Le esequie nella tradizione

Fino ad alcuni decenni fa era consuetudine tenere la salma all’interno delle mura domestiche; era infatti desiderio dei più morire nella propria casa. Molto spesso gli ammalati gravi, anche se ricoverati in ospedale, esprimevano il desiderio estremo di tornare alla propria abitazione, ricevere l’estrema unzione dal proprio sacerdote, lasciando le disposizioni per il funerale.

Anche se attualmente numerosi sono i decessi in ospedale, dove la salma rimane fino al funerale, e se la “Sala del Commiato” ha sostituito le mura domestiche, la tradizione di decidere delle proprie esequie, documentata per il nostro paese, fin dal 1500, è tuttora rispettata: ognuno può chiedere d’essere sepolto nel luogo e secondo le modalità che preferisce.

Un tempo, nel nostro paese, essendo la totalità degli abitanti cristiana, la sepoltura doveva essere in terreno consacrato: anticamente il sacrato circostante la chiesa, quindi, dopo le disposizioni napoleoniche ottocentesche, in luoghi lontani dall’abitato: i cimiteri.

Nel nostro comune l’obbligatorietà di avere un cimitero fu trascinata a lungo e attuata solo alla metà dell’’800, per le frazioni anche oltre; all’interno dei nuovi cimiteri era anche uno spazio isolato, non consacrato, per la sepoltura di atei o professanti altre religioni.

Quando il defunto rimaneva tra le mura domestiche, si allestiva una stanza per l’esposizione del cadavere affinché la comunità potesse visitarlo per l’estremo saluto, portando il proprio conforto ai familiari.

Anticamente l’esposizione vedeva il cadavere adagiato su di un letto dove stava non più di due giorni: il tempo per le visite e le veglie diurne e notturne con recita di due rosari serali: nel giorno della morte e nel seguente, con la presenza del sacerdote e della comunità.

Il tempo dell’esposizione è sempre stato variabile: in epoche di epidemie, il cadavere veniva sepolto immediatamente, previa benedizione, se possibile; nella normalità, nel corso del 1700/1800, ed anche per il ‘900, come si evince dai registri parrocchiali, dalla morte alla sepoltura trascorreva un giorno soltanto: se il decesso avveniva il lunedì, la sepoltura era il mercoledì; ma non mancano i casi in cui si procedeva alla sepoltura il giorno successivo alla morte.

Prima di dare inizio al funerale vi era l’atto pietoso di commiato: la deposizione del defunto nella bara, momento accompagnato da preghiere e benedizione, quindi il trasporto della bara sul carro funebre. Subito dopo prendeva forma il corteo funebre che accompagnava la salma dalla casa alla chiesa. Apriva il corteo la Croce portata da un chierichetto, poi il sacerdote, quindi il feretro seguito dai familiari e il popolo ordinatamente disposto su due file parallele.

Nella chiesa, dopo l’entrata del sacerdote, si disponeva il feretro sul catafalco per procedere poi alla celebrazione delle esequie; al termine si riformava il corteo per la processione al cimitero.

* _Dettagli del compito_:
Prosegui il testo sulle esequie nella tradizione, ripartendo subito dopo la frase che chiude con la processione al cimitero.

* _Dati grezzi_:
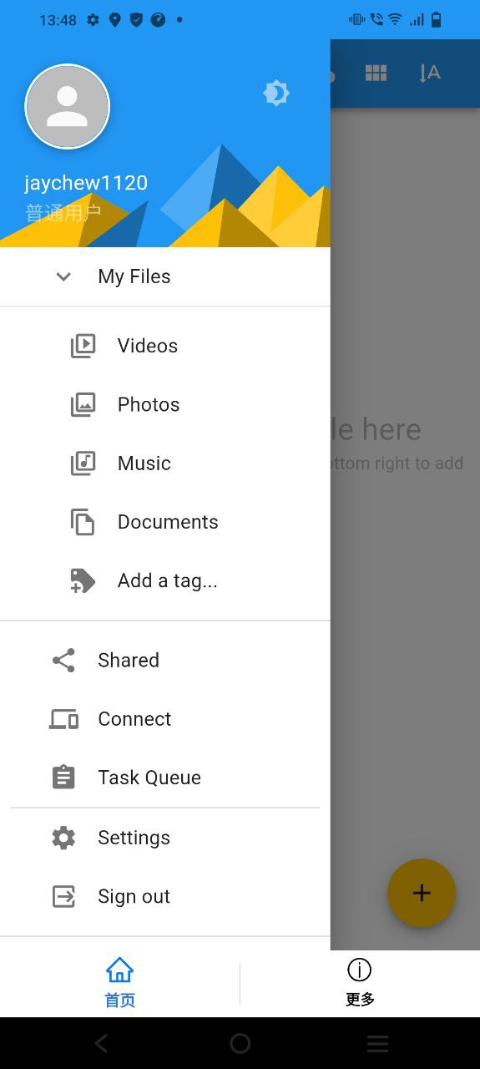480x1069 pixels.
Task: Open the Photos category icon
Action: (83, 404)
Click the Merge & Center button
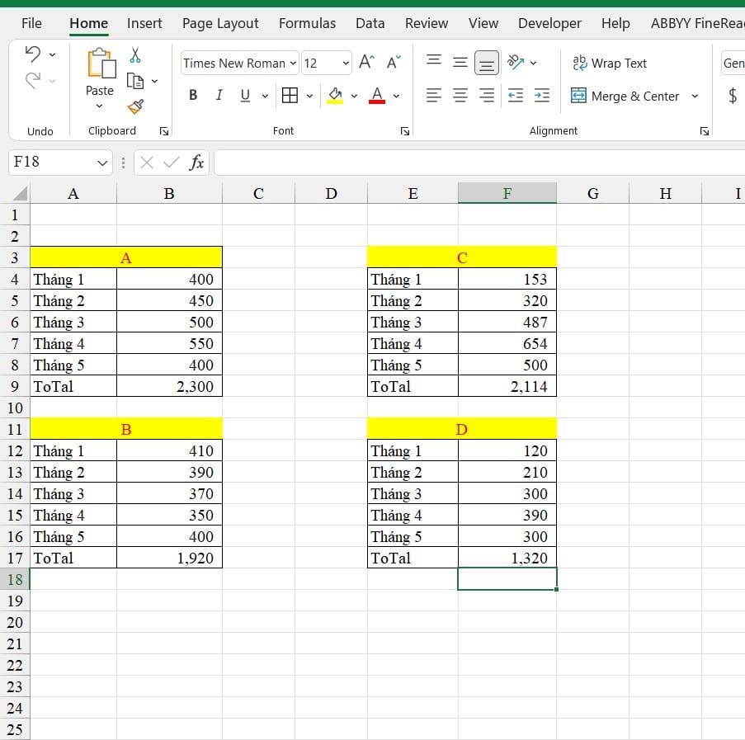The width and height of the screenshot is (745, 740). tap(625, 96)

* _Risposta_:
Accompagnava la funzione il suono delle campane: il tocco, come si diceva “della campana del morto”, suonava il giorno della dipartita per annunciare alla comunità il triste evento; risuonava poi per annunciare che il feretro lasciava la casa per raggiungere la chiesa, suonando ancora a intervalli regolari fino all’entrata. Il suono riprendeva a fine funzione per accompagnare l’uscita. Mentre il corteo prendeva forma e si avviava al cimitero, le campane sonavano a festa: l’annuncio dell’inizio della vita eterna.

Il corteo funebre per il cimitero, secondo la tradizione, prevede in apertura la Croce portata da un chierichetto, quindi il sacerdote con altri chierichetti a seguito; segue il carro funebre dietro al quale sono i familiari disposti in ordine: i congiunti prima, quindi i parenti affiancati; il popolo dei partecipanti procedeva di seguito distribuito su due file incolonnate, parallele e distanziate tra loro.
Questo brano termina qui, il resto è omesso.